Hershel was still numb. He nodded his head as if he understood what the tzaddik was talking about, and answered, “Amen.”

That very day Hershel returned to Mosayov. Since he had no money, there was no reason to remain in Czernowitz. Still, he remained his cheerful, joking self.

As the week progressed, however, he began to feel a strange feeling welling up inside him: a spirit of holiness, something he had never felt before in his life. When Friday dawned and the feeling was even more intense, he realized that it must be connected to the oncoming Shabbat, and that this Shabbat would definitely be like no other he had ever experienced.

He went shopping to purchase Shabbat’s special foods, and he could barely control his trembling. As the hours went by, his inner upheaval grew stronger and stronger.

All those who encountered Hershel that Shabbat could hardly recognize him. Was that really him singing, dancing, studying, praying with ecstasy? Hershel could barely recognize himself! His entire being was bursting with the sacred pleasure of Shabbat.
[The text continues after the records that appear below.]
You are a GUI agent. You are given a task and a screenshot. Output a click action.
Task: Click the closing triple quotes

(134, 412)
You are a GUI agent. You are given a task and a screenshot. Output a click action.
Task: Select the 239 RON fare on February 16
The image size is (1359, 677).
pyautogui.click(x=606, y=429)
It was the talk of the town. The idea that Hershel the clown could be caught up in a tzaddik-type intense love of Shabbat cracked up everyone who heard about it, even more than Hershel’s intentional jests. They even entertained the possibility that he had gone insane.
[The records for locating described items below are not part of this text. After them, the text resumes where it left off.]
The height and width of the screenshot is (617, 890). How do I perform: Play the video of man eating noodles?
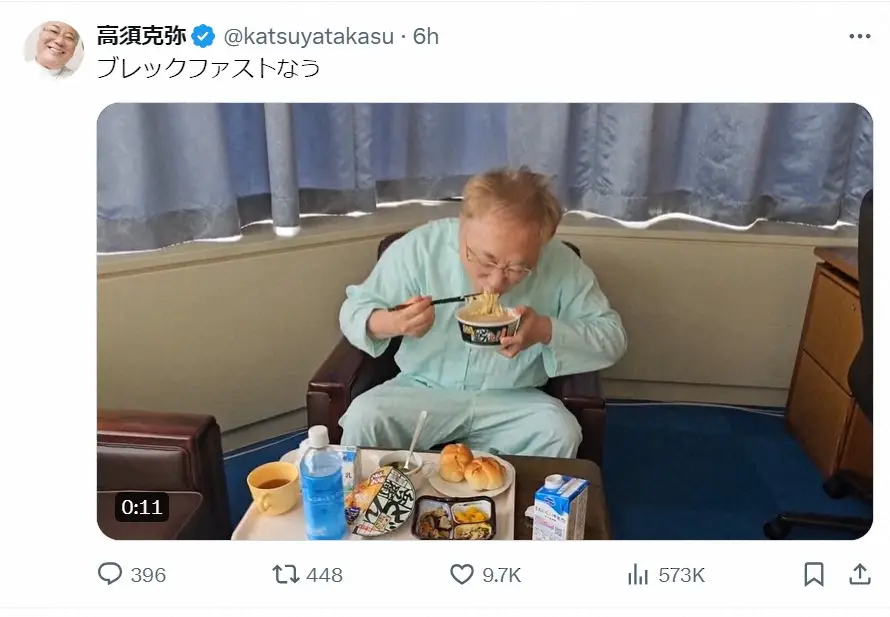pyautogui.click(x=484, y=321)
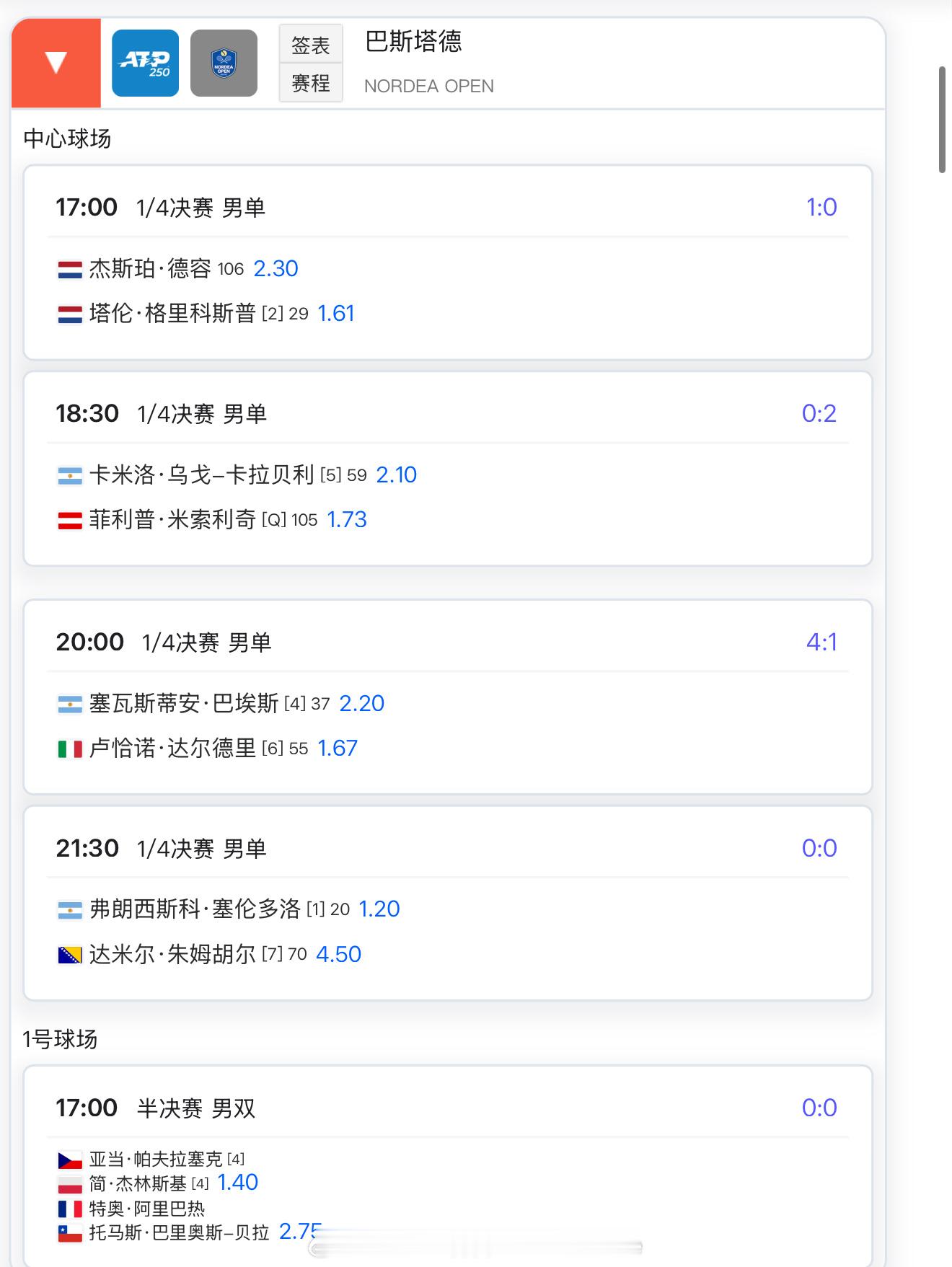Collapse tournament with orange triangle arrow
952x1267 pixels.
[56, 63]
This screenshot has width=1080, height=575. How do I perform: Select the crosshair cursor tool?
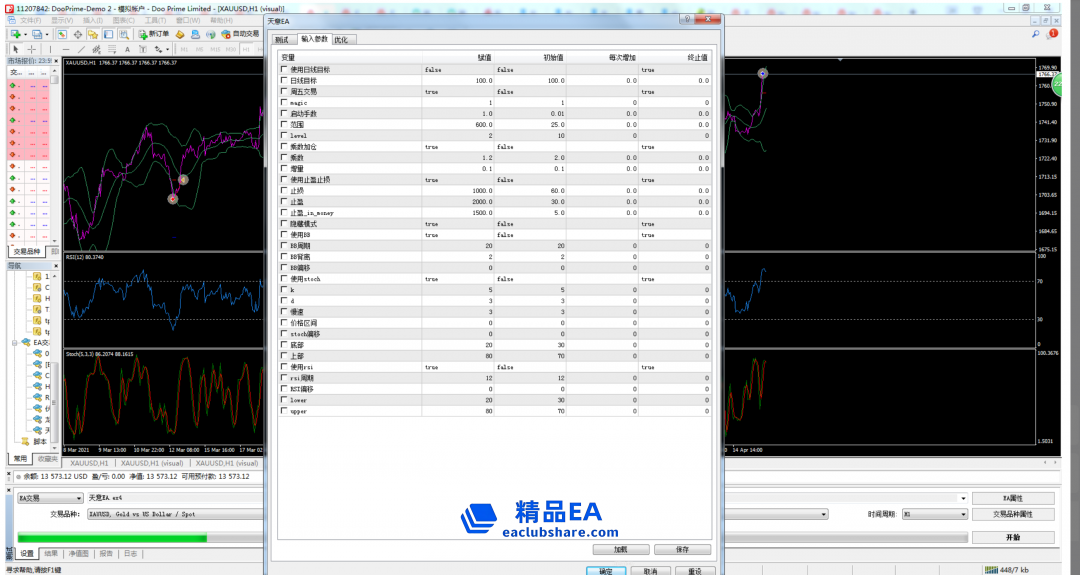32,49
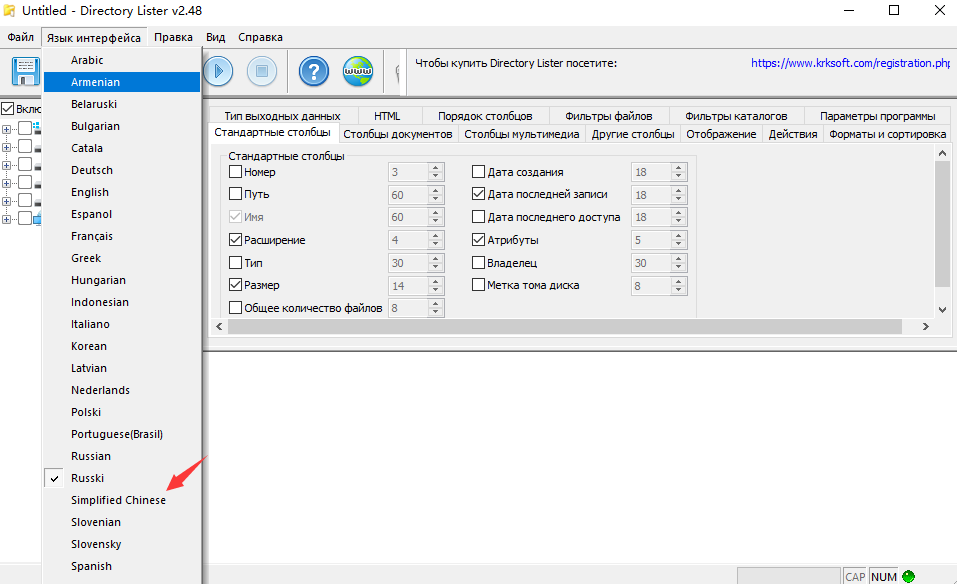
Task: Open the Справка menu
Action: (260, 37)
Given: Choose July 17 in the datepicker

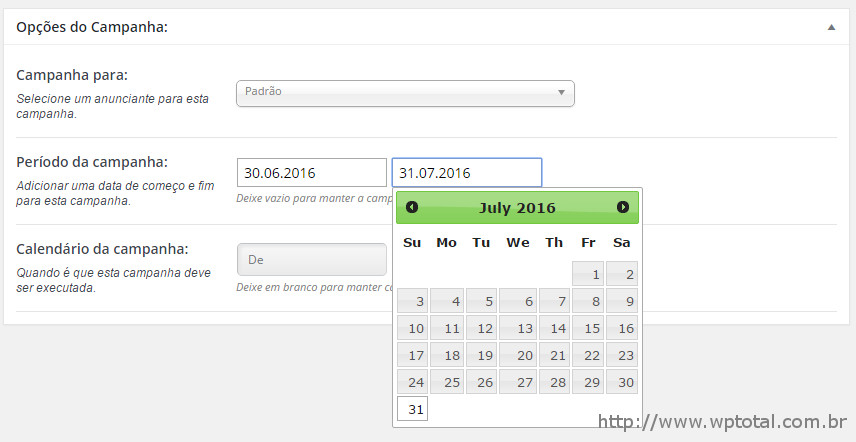Looking at the screenshot, I should 412,355.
But then the news spread of what had happened at the livestock fair in Czernowitz—the incongruous charitable deed that Hershel had done and the extraordinary blessing of the tzaddik of Czernowitz. People began to consider the issue more seriously.

After that Shabbat, Hershel returned to his customary lighthearted, joking manner. But by the following Shabbat he was again overwhelmed by the same spirit of holiness. It was as if there were two Hershels: the weekday persona and the Shabbat one.

Weeks went by, and months, without change in his situation. Hershel felt himself cracking under the strain of his dual personality. He decided to travel back to Czernowitz to discuss his situation with the tzaddik who had blessed him.

Rabbi Chaim told him that in order to absorb the taste of Shabbat without spiritual and psychological damage, he would have to refine his weekday behavior. Hershel decided to stay on in Czernowitz in order to learn more from his new mentor. Soon his daily lifestyle was slowly but steadily shifting to become harmonious with his weekly Shabbat elevation.

In the early 1800s Rabbi Chaim of Czernowitz moved to the Land of Israel, and his faithful disciple Hershel accompanied him. They lived in the holy city of Tzfat. Today, nearly two centuries later, their burial sites are well known.

Biographical note: Rabbi Chaim Thirer of Czernowitz (1760–1817) was a leading disciple of the Maggid of Mezeritch and of Rabbi Yechiel Michel of Zlotchov. He authored a number of important books, but is best known by the name of his esoteric commentary on the Torah, Be’er Mayim Chaim. Towards the end of his life he moved to Safed, where he is buried.